O grupo começou quando Kevin Rowland (nascido em 17 de agosto de 1953, em Wolverhampton) e Kevin 'Al' Archer resolveram deixar o grupo punk The Killjoys para montar uma banda inspirada em soul music, especialmente os grupos da Stax.

Assim, saíram pelas ruas de Birmigham atrás de músicos. O primeiro a ser chamado foi o baterista Andy Growcott, que recebeu o apelido de Stoker de Archer, que o acompanha até hoje.

O próximo a ser recrutado foi o tecladista Pete Saunders e depois o saxofonista Geoff 'JB' Blythe foi roubado da banda Geno Washington and the Ram Jam Band.

Curiosamente, Geno seria homenageado no primeiro grande sucesso do grupo, anos depois.

Para o baixo, foi contratado Pete Williams e o grupo ficou completo com as entradas de Seteve "Babyface" Spooner no sax alto e Big Jimmy Paterson no trombone.

Surgia assim o Dexys Midnight Runners, nome tirado da droga dexedrina, usada pelos jovens para dançarem a noite inteira.

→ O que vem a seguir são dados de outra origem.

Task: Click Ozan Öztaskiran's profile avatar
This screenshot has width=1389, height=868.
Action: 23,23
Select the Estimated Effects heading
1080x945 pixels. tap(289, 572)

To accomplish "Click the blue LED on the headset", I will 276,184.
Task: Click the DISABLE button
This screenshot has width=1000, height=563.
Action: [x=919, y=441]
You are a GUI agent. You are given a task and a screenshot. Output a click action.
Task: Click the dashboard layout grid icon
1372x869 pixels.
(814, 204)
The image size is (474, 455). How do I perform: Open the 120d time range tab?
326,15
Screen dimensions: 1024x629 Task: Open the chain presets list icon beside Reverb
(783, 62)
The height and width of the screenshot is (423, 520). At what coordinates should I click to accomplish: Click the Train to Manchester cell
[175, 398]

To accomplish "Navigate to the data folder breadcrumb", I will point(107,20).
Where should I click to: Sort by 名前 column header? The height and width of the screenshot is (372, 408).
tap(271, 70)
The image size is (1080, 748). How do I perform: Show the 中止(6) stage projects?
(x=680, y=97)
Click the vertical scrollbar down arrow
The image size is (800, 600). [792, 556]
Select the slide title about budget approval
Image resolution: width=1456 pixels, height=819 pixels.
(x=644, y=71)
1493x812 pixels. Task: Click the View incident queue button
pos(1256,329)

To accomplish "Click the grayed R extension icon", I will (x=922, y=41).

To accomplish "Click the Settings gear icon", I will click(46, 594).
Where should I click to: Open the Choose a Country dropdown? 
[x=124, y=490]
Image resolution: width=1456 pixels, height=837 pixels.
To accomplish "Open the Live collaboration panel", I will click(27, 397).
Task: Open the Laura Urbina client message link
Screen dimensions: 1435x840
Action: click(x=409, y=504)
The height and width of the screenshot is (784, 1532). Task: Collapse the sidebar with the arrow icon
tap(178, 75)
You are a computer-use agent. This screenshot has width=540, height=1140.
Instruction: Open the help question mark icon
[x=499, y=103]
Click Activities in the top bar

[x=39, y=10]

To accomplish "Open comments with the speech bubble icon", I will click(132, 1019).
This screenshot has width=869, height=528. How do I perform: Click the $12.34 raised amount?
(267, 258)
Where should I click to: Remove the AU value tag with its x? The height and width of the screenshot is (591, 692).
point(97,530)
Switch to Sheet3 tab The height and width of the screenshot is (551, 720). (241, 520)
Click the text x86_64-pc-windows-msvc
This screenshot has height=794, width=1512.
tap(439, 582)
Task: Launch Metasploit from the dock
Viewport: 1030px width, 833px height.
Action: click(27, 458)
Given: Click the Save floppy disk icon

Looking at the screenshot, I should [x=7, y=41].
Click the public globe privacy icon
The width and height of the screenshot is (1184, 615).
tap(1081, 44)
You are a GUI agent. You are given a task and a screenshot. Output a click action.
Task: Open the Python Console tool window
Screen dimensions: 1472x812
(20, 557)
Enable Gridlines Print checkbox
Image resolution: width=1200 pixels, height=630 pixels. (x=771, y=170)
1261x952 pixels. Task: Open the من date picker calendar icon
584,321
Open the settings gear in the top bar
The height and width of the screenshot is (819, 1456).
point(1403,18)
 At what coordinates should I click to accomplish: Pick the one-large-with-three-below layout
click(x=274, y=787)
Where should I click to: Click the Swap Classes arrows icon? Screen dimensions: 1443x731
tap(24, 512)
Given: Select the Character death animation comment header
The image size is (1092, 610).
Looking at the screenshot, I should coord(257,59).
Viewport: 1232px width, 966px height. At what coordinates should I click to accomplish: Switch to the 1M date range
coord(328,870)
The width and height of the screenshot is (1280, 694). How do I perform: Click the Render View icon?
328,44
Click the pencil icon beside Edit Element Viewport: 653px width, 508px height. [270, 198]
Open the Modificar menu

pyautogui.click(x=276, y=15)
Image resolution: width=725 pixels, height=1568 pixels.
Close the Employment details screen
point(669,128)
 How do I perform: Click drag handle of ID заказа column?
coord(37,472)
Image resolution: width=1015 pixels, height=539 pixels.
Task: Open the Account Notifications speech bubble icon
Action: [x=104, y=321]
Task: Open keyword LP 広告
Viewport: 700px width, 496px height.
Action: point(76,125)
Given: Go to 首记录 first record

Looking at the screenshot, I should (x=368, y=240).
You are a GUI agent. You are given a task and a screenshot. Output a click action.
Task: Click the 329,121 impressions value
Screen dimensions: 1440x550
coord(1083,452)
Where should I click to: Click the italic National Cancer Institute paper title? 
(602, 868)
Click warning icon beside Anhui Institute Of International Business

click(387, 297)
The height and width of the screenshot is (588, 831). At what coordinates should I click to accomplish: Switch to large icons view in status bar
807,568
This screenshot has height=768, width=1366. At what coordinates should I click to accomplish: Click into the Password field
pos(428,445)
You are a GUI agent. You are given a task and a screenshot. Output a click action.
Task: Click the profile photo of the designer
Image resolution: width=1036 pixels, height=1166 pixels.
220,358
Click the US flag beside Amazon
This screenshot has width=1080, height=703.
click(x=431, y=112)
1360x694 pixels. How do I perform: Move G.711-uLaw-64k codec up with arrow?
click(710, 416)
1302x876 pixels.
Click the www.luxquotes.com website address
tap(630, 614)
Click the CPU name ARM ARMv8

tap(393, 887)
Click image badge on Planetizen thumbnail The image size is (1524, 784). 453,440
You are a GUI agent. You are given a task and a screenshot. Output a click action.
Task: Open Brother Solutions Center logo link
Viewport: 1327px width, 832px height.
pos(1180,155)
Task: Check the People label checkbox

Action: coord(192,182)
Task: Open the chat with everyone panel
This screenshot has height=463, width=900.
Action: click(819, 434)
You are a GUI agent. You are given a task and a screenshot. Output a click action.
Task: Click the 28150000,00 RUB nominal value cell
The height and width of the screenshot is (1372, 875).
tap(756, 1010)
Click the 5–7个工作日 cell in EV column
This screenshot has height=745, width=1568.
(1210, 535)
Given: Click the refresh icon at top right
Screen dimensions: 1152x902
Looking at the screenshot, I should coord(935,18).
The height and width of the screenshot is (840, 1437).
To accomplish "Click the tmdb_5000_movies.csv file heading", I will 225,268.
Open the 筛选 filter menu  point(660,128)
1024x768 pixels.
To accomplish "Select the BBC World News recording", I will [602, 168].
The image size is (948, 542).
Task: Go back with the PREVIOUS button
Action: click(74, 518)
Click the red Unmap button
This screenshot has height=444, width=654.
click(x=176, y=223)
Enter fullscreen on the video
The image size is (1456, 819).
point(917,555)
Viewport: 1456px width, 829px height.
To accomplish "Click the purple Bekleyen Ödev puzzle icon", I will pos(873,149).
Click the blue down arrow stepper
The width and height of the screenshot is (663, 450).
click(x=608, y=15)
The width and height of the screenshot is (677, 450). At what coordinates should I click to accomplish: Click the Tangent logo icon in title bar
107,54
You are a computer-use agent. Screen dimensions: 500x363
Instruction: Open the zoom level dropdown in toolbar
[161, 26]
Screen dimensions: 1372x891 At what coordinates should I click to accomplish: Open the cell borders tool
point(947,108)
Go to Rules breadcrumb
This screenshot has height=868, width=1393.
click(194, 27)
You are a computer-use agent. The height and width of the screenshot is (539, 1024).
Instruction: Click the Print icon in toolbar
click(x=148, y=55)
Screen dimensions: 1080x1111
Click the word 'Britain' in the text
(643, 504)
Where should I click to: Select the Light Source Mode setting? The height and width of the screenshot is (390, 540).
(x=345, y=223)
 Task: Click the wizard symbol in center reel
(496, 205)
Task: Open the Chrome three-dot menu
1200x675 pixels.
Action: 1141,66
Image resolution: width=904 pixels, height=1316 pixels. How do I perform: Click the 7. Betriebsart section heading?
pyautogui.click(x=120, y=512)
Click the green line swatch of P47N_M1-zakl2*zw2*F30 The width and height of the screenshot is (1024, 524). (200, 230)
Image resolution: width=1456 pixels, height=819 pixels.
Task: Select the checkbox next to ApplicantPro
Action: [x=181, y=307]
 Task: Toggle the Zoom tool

O uso dela é bem retratado no filme Quadrophenia, pela gangue liderada por Jimmy.

Ironicamente, Kevin Rowland impôs um ritmo duro de trabalho e obrigou a todos os músicos a não usarem drogas.

A banda ensaiava cerca de oito horas diárias em uma garagem. Inspirados por Sam & Dave, James Brown, Aretha Franklin, os Kevin - Archer adotou o nome de Al Archer para se diferenciar de Rowland ("um Kevin na banda já é suficiente) - o grupo começou a formar um repertório e tocavam pelas redondezas, clássicos do r&b como "Hold On I'm Coming", "Big Time Operator" e "Respect".

Kevin impunha um controle imenso sobre os músicos, dizendo até o que deveriam se vestir e pedindo que alguns fizessem corridas pela manhã, para perderem peso e ficarem mais apresentáveis nas roupas durante os shows.

O grupo acaba assinando contrato com o selo especializado em ska, Two Tone e sai em excursão com os Specials e Selector.

Em dezembro de 1979, lançam pelo selo Oddball Productions. ligado à EMI o compacto Dance Stance, que fica entre as 40 mais da parada.

Nessa época, a banda havia adotado o visual "estivador", com chapéus e jaquetas, como se fossem uma verdadeira gangue. É com essa formação que a banda prepara um novo compacto, Geno.

Segundo Archer, essa foi a primeira que escreveu junto com Rowland e prestava uma homenagem a Geno Washington.

Segundo Archer, a canção ganhava muita força ao vivo, já que nessa época o grupo tocava sem parar " e a melhor maneira de crescer como músico é fazendo shows", segundo Archer.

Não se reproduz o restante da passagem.